Sweetwater Reporter
- Type: Daily newspaper
- Format: Broadsheet
- Owner: HPC of Texas
- Publisher: Rick Nunez
- Editor: Joseph Grant
- Founded: 1881
- Headquarters: 112 West Third, Sweetwater, Texas, 79556, United States
- Circulation: 735 (as of 2023)
- OCLC number: 14918688
- Website: www.sweetwaterreporter.com

= Sweetwater Reporter =

The Sweetwater Reporter is a newspaper based in Sweetwater, Texas, covering the Nolan County area of West Texas.
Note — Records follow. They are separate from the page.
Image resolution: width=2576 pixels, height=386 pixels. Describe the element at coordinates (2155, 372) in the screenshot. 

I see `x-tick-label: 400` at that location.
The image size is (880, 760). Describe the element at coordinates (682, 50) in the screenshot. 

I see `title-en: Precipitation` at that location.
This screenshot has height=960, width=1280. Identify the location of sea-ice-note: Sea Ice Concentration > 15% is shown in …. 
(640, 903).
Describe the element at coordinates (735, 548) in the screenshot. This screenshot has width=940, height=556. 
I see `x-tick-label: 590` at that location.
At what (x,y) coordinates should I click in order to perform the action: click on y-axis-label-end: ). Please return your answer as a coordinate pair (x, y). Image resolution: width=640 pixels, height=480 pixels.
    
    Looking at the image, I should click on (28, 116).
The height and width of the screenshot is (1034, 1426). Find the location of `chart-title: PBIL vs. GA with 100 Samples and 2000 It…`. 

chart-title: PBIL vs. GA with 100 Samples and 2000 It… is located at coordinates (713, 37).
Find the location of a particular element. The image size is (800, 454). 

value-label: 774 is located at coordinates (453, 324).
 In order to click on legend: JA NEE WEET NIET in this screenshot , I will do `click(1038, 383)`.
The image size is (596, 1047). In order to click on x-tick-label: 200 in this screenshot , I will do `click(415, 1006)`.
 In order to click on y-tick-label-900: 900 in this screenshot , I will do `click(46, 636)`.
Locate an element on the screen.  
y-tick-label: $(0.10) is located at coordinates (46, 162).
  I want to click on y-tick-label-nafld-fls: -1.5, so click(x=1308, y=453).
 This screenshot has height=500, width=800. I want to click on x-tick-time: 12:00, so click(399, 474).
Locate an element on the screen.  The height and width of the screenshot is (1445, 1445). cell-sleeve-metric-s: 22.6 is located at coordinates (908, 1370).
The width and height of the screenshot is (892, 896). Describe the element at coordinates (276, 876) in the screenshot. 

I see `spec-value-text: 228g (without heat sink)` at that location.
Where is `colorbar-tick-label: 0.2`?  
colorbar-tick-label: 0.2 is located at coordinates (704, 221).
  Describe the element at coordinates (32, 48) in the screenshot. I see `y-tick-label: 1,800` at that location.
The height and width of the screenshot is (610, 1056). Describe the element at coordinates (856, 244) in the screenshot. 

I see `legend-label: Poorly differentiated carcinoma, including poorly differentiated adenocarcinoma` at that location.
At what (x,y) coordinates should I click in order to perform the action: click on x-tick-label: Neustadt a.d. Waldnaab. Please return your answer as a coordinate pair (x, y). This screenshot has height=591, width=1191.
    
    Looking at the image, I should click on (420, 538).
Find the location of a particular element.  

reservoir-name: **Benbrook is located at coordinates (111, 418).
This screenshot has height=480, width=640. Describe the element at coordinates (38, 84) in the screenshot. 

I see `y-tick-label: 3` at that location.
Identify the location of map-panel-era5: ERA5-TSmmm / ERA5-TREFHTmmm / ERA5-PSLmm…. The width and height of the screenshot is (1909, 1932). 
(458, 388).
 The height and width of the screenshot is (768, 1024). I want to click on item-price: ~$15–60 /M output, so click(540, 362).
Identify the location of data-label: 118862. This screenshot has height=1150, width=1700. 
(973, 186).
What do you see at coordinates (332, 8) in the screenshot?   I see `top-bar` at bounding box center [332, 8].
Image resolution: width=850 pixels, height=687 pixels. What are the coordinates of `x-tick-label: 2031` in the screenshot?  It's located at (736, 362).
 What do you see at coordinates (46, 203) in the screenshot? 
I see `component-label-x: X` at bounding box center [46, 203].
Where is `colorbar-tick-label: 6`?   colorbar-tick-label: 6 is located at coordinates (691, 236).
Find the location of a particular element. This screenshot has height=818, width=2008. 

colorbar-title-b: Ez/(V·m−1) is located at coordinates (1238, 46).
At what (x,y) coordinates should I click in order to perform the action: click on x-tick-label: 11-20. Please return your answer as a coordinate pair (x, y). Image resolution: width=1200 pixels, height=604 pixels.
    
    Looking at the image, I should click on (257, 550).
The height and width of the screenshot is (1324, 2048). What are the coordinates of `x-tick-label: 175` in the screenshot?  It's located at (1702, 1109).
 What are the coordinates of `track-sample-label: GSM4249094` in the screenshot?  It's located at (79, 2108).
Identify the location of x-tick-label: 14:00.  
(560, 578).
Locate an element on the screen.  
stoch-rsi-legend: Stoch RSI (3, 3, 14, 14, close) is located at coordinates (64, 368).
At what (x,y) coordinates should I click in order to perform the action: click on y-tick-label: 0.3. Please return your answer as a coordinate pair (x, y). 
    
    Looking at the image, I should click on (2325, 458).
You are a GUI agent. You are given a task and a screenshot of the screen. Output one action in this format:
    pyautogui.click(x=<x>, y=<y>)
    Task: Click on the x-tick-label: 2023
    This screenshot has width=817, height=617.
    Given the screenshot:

Owned by Horizon Publications Inc., it publishes an evening paper Sunday through Friday.

== History ==
The newspaper was founded in 1881, the same year as its city and county, as the Sweetwater Advance, by Charles Edwin Gilbert, founder of the nearby Abilene Reporter. It later published as the Nolan County Review and became the daily Reporter in 1911 under publisher John W. Millsaps and his partner W.A. Perry. In 1930, it was purchased by Harte-Hanks, which sent publisher Millard Cope to run the paper.

In 1973, Donrey Media Group bought the paper and it was sold to Community Newspaper Holdings (CNHI) in 1998. In 2001, CNHI put the Reporter up for sale along with 30 other properties, including fellow West Texas papers the Big Spring Herald and Borger News-Herald. Horizon Publications bought the three West Texas papers in 2003.